_INFORMATION SUPPLIED_
------------------------------------------------------------
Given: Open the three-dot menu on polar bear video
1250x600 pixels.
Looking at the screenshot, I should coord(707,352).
------------------------------------------------------------
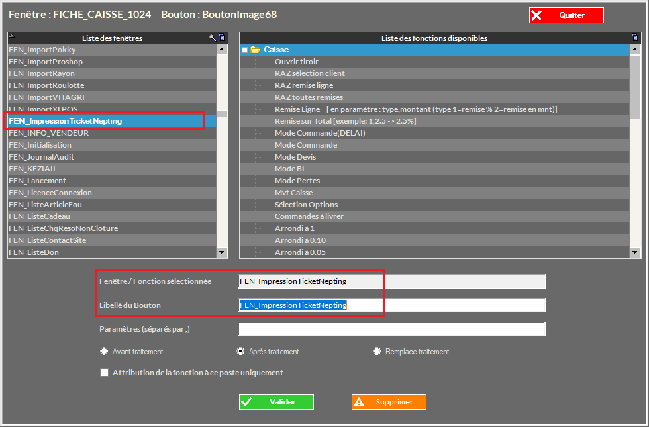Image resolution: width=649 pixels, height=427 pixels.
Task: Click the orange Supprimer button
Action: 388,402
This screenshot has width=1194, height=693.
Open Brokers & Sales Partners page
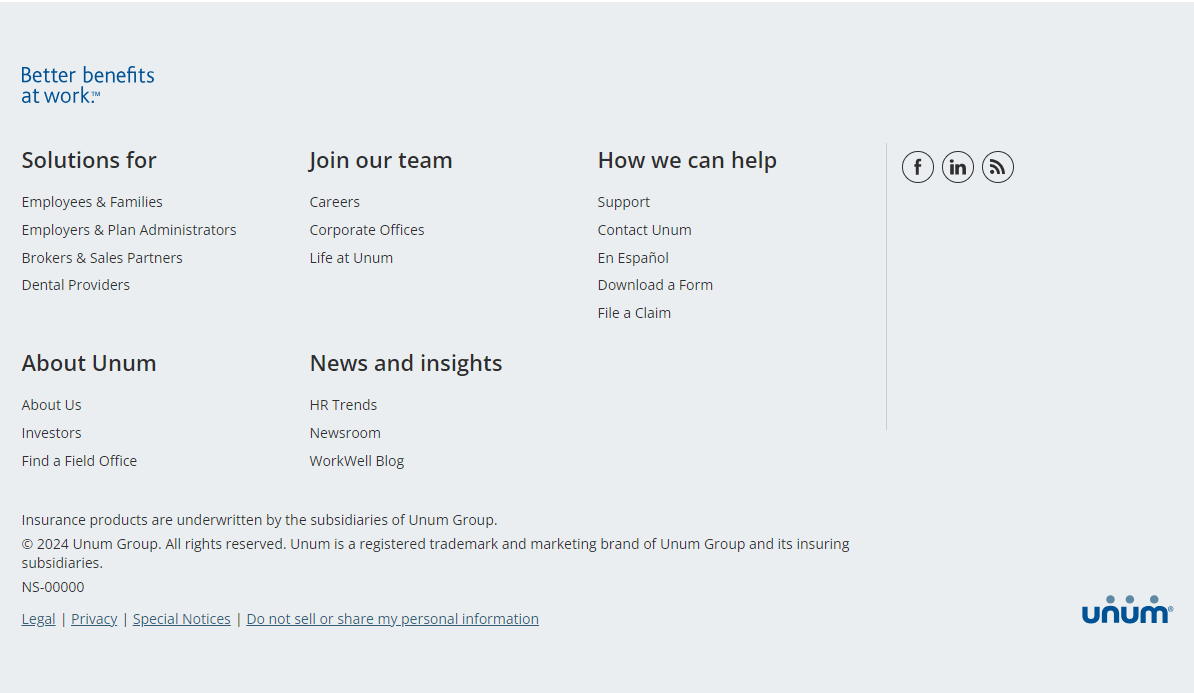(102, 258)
------------------------------------------------------------
_WHAT THE TASK ASKS_
Give as a JSON list of strings the records starting with the line that contains "Given: Open the" and going on through the line that contains "Looking at the", one string per line, omitting any blank lines.

_WRITTEN ANSWER_
[
  "Given: Open the three-dot menu on polar bear video",
  "1250x600 pixels.",
  "Looking at the screenshot, I should coord(707,352)."
]